Sidecar Backup Container (optional) — When backup.type is physical, a sidecar runs on each Cassandra replica, takes SSTable snapshots with nodetool snapshot, and syncs them to cloud storage.
Repair Cron Workload (optional, enabled by default) — Runs nodetool repair on a schedule to keep data consistent across replicas.

Prerequisites

This template has no external prerequisites unless backup is enabled.
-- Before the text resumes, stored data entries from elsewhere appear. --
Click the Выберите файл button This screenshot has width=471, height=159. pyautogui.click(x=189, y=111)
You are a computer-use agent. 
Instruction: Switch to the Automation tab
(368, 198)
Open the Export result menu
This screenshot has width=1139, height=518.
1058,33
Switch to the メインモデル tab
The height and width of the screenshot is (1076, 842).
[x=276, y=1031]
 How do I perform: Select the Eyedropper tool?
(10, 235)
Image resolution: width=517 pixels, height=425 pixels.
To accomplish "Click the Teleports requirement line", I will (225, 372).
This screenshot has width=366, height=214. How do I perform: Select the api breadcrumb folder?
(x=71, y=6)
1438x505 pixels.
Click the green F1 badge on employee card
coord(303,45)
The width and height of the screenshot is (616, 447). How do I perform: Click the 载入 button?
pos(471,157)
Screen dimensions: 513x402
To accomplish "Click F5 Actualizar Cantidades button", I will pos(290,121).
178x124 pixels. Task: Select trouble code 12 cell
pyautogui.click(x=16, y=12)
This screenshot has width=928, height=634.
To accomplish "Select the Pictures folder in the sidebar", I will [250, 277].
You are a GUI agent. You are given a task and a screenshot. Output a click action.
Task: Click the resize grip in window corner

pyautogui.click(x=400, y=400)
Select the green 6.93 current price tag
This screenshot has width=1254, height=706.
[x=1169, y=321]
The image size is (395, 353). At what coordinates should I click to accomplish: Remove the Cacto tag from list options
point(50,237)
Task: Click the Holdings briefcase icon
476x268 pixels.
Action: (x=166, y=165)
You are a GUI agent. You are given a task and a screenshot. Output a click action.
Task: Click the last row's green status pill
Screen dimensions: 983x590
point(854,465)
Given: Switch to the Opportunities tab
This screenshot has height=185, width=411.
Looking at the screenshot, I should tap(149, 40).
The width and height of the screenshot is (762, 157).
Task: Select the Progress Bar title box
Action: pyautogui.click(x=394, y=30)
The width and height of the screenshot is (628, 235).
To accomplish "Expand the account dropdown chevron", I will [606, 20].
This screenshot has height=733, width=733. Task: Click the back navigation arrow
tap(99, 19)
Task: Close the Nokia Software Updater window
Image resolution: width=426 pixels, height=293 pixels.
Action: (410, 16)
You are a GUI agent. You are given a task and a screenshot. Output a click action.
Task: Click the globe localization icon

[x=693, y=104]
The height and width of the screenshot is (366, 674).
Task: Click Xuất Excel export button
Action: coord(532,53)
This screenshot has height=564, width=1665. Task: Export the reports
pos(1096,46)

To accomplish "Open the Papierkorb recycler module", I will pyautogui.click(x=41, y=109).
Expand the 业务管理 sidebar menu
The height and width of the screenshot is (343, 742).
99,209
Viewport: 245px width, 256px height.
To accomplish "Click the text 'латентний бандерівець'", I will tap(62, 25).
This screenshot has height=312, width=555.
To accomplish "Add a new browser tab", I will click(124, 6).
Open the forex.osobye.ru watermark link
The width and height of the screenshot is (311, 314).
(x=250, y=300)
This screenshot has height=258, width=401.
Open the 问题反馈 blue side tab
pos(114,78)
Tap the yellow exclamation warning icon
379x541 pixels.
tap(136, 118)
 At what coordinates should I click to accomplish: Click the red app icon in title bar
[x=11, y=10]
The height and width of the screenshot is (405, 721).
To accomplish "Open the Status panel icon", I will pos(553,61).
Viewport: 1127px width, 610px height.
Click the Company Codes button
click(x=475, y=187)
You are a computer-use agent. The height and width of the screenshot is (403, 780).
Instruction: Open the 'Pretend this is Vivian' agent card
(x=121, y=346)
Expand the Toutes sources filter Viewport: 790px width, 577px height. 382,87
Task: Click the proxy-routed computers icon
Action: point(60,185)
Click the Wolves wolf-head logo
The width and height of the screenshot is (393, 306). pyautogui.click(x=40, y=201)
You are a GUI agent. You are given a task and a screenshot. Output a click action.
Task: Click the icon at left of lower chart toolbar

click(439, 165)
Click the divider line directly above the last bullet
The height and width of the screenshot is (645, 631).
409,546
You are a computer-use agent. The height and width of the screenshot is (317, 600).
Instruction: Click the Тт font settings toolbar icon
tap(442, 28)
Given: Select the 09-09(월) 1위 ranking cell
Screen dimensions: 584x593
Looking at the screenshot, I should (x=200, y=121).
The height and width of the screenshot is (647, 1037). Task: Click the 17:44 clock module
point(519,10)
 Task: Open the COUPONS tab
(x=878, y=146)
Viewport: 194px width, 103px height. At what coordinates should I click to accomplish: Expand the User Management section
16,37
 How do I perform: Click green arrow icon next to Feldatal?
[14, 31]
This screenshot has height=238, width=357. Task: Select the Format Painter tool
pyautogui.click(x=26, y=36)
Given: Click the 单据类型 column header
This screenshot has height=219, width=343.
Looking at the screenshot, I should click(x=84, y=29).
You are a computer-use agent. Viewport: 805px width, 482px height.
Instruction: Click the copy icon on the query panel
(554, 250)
To install, follow the instructions for your preferred method:

UI

Browse, install, and manage templates visually

CLI

Manage templates from your terminal

Terraform

Declare templates in your Terraform configurations

Pulumi

Declare templates in your Pulumi programs

Configuration

The default values.yaml for this template:

replicas: 3
# replicationFactor must not exceed replicas
replicationFactor: 1

# IMPORTANT: Change all credentials before deploying to production
superuserPassword: supersecretpassword
username: username
password: password
keyspaceName: mydatabase

image: cassandra:5.0
cpu: 1
memory: 4Gi
# JVM heap: leave ~50% of container memory for off-heap (bloom filters, page cache, etc.)
# Cassandra 5.x uses G1GC — only MAX_HEAP_SIZE is valid; HEAP_NEWSIZE is ignored.
jvmHeapSize: 2G
clusterName: my-cassandra

volumes:
  data:
    initialCapacity: 10
    autoscaling:
      maxCapacity: 100
      minFreePercentage: 20
      scalingFactor: 1.5

multiZone:
  enabled: false

internal_access:
  type: same-gvc  # Options: same-gvc, same-org, workload-list
  workloads:
    #- //gvc/GVC_NAME/workload/WORKLOAD_NAME

backup:
  enabled: false
  type: logical   # options: logical, physical
  image: ghcr.io/controlplane-com/backup-images/cassandra-backup:5.0
  schedule: "0 2 * * *"   # daily at 2am UTC

  resources:
    cpu: 250m
    memory: 256Mi

  provider: aws   # options: aws, gcp

  aws:
    bucket: my-backup-bucket
    region: us-east-1
    cloudAccountName: my-backup-cloudaccount
    policyName: my-s3-policy
    prefix: cassandra/backups

  gcp:
    bucket: my-backup-bucket
    cloudAccountName: my-cloud-account
    prefix: cassandra/backups

repair:
  enabled: true
  # Cron schedule for full cluster repair (must run within gc_grace_seconds = 10 days)
  schedule: "0 2 * * 0"

Replicas and Replication Factor

These are two separate settings that work together:

replicas — how many Cassandra nodes are deployed. More nodes means more capacity and better throughput, as the token ring is split across more nodes.
replicationFactor — how many copies of each partition are stored across the cluster. A replication factor of 3 means every row exists on 3 different nodes, so the cluster can survive 2 node failures without data loss (with QUORUM consistency).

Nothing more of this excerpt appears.